Instructions:
(a) Reproduce verbatim the passage of the penetration tester resume guide below, starting with "Breaking digital defenses, but" and going on through "to stronger defenses.".
(b) According to the penetration tester resume guide below, what title should go directly under your name when that is the role you are pursuing?
(c) Extend the penetration tester resume guide below, picking up after its last sentence.

Document excerpt:
BEGIN
Breaking digital defenses, but your resume feels secure? Check out this Penetration Tester resume example, built with Wozber free resume builder. Learn how to present your offensive security skills so they match job requirements, keeping your career path as impenetrable as your targets!

Penetration testing resumes are strongest when they show how you think through attack paths, validate exposures, and turn technical findings into actions a business can use. Hiring teams want more than a list of tools. They want to see where you tested, what you uncovered, how deep your assessments went across web apps, networks, or connected devices, and whether your reporting led to stronger defenses.
A tailored resume changes how quickly that story comes through, especially when an ATS first scans for terms tied to offensive security, system fundamentals, and recognized certifications. Wozber's free resume builder helps you line up your wording with the job description in an ATS-friendly resume format, so your experience reads clearly as hands-on penetration testing work rather than adjacent security support.
For a penetration tester, the top of the resume should be clean, exact, and easy to parse. This field is simple, but it still affects screening. If your title, contact details, or location are missing or inconsistent, recruiters may never get to the parts about exploit validation, assessment scope, or reporting impact.
Use your full name in a clear, readable format at the top of the page. Keep it more prominent than the rest of the header so the document feels professional and easy to reference during interview loops, report reviews, or internal candidate discussions.
Place "Penetration Tester" directly under your name when that is the role you are pursuing. Exact title matching helps both recruiters and ATS filters connect your background to offensive security work, rather than routing you into broader cybersecurity or analyst categories.
Use a working phone number and a professional email address you monitor regularly. Small errors here cost interviews. If you include a website, make sure it leads to something relevant, such as a portfolio of write-ups, lab work, responsible disclosure examples, or security research.
END
Stored data:
BEGIN
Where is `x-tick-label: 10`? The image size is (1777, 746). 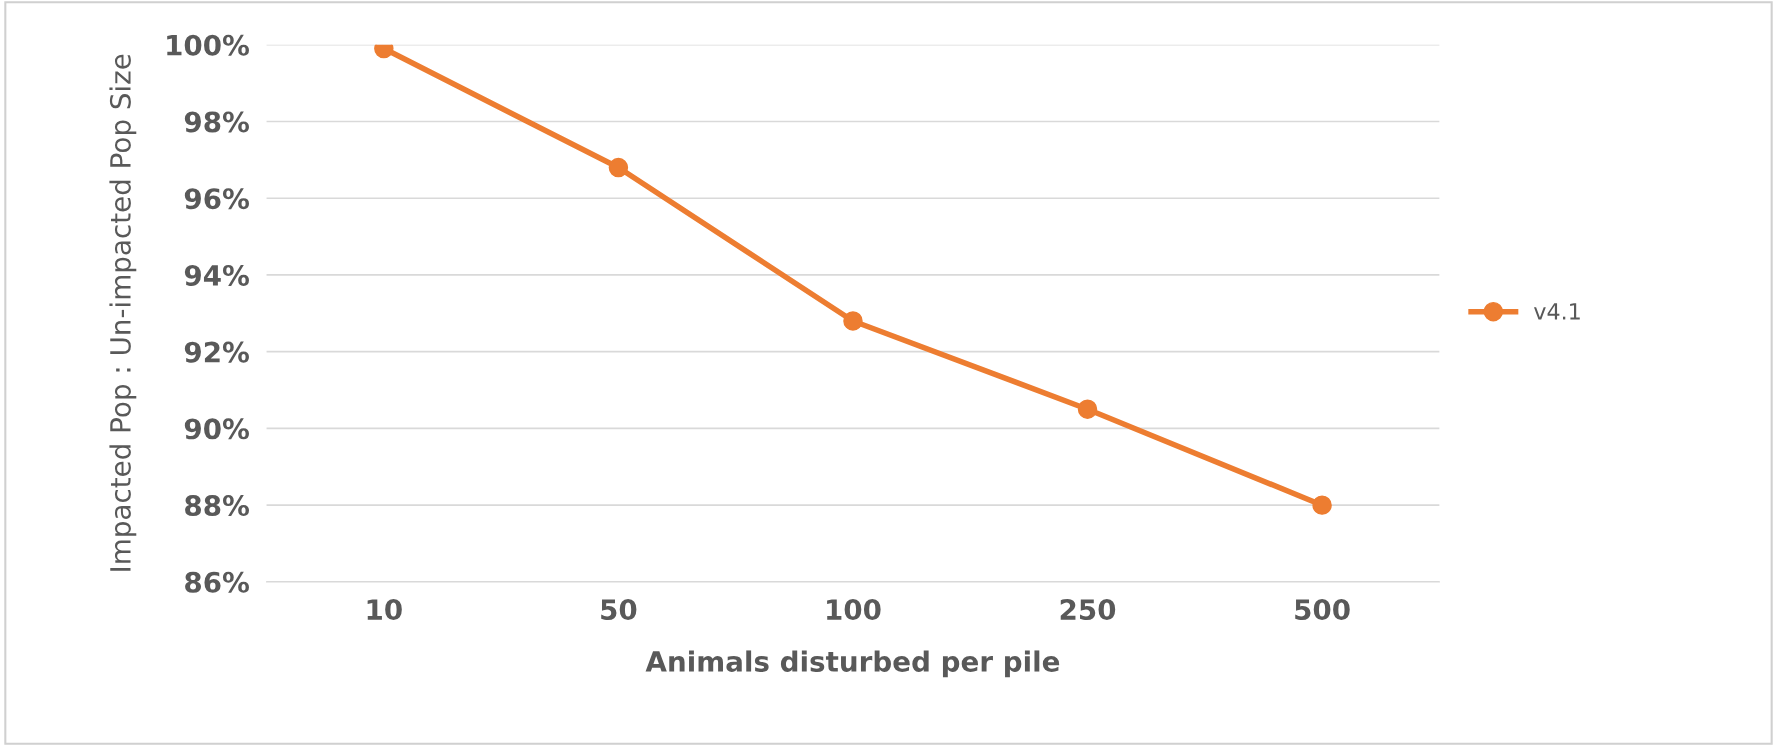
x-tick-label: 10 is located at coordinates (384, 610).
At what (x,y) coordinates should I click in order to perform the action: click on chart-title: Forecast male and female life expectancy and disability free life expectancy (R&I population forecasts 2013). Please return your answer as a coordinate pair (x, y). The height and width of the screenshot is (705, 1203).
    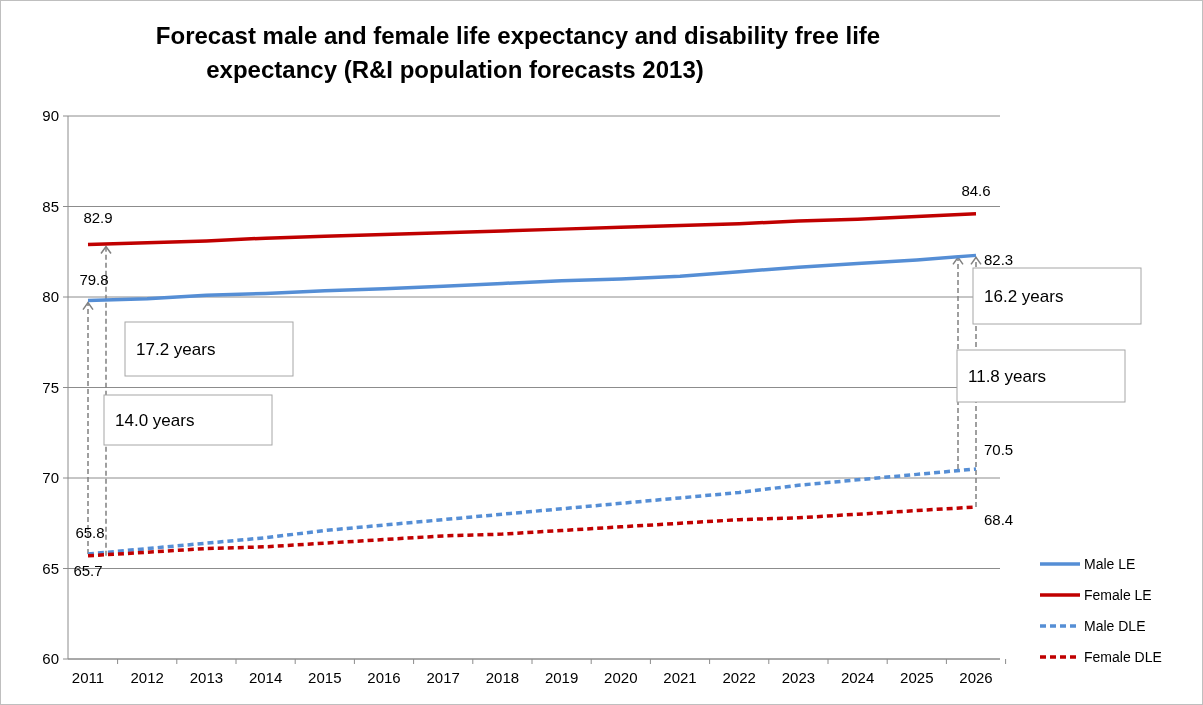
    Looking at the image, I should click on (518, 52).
END
Answers by item number:
(a)
Breaking digital defenses, but your resume feels secure? Check out this Penetration Tester resume example, built with Wozber free resume builder. Learn how to present your offensive security skills so they match job requirements, keeping your career path as impenetrable as your targets!

Penetration testing resumes are strongest when they show how you think through attack paths, validate exposures, and turn technical findings into actions a business can use. Hiring teams want more than a list of tools. They want to see where you tested, what you uncovered, how deep your assessments went across web apps, networks, or connected devices, and whether your reporting led to stronger defenses.

(b) "Penetration Tester"

(c)
Some security roles are flexible, others are tied to client work, lab access, or on-site collaboration. Here, San Francisco, CA is explicitly requested, so listing San Francisco, California removes a basic screening doubt. Treat this as posting-specific tailoring, not a rule for every penetration testing resume.
A LinkedIn profile, GitHub, personal site, or research page can strengthen your header when it supports the rest of the resume. Keep it aligned with your claims. If your resume mentions web application testing, exploit development, or tooling experience, your online presence should reinforce that with relevant projects, talks, labs, or published findings.
Your header should confirm who you are, what role you target, and whether you meet any basic logistical filters. Once that is clear, the reader can focus on your technical depth.
This is the section that carries the most weight for penetration testing roles. Employers look for proof that you have tested real environments, worked across different attack surfaces, documented findings clearly, and helped teams reduce risk. Broad security experience helps, but the resume needs to show offensive security work in terms that make scope, method, and outcome easy to understand.
Read the job description closely and pull out the work themes behind it. In this case, they include simulating real-world attacks, assessing web applications, network infrastructure, and IoT devices, writing detailed reports, collaborating on remediation, and staying current with offensive techniques. Then review each role on your resume and keep bullets that directly support those areas. This gives you stronger ATS alignment and a more focused story.
List your most recent role first with job title, employer, and dates. For penetration testing, title context matters. "Penetration Tester" should stand out clearly, while adjacent roles such as Security Analyst should still be framed around relevant activities like vulnerability analysis, incident support, or security tooling that build toward offensive security.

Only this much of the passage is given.